>> Start Input
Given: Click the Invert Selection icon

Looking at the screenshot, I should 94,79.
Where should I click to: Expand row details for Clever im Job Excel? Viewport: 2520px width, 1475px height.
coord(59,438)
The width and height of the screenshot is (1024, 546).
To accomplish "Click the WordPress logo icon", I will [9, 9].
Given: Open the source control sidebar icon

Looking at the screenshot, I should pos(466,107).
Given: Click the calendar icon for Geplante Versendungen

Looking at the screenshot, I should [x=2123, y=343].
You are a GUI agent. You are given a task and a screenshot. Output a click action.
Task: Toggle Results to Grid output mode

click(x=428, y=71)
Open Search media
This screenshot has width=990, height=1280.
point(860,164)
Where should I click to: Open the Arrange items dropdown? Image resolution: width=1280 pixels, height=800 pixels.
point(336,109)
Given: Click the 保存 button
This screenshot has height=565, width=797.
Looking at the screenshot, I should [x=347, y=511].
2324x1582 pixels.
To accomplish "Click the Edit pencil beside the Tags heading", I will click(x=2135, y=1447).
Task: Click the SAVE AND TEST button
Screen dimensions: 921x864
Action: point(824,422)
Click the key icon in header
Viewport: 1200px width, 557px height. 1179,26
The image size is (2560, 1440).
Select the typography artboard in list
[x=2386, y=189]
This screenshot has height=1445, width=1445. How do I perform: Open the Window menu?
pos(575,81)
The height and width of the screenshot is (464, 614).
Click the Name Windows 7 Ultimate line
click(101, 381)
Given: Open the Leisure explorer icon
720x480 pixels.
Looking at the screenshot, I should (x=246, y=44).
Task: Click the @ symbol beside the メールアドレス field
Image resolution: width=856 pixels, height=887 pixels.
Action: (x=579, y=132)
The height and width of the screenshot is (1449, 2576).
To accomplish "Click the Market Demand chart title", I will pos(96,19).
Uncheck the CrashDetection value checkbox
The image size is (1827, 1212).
>> End Input
Repeat the stretch of lines from the start of the records through the line containing "Looking at the screenshot, I should [x=2123, y=343].", with both ends included, and reproduce them exactly.

Given: Click the Invert Selection icon

Looking at the screenshot, I should 94,79.
Where should I click to: Expand row details for Clever im Job Excel? Viewport: 2520px width, 1475px height.
coord(59,438)
The width and height of the screenshot is (1024, 546).
To accomplish "Click the WordPress logo icon", I will [9, 9].
Given: Open the source control sidebar icon

Looking at the screenshot, I should pos(466,107).
Given: Click the calendar icon for Geplante Versendungen

Looking at the screenshot, I should [x=2123, y=343].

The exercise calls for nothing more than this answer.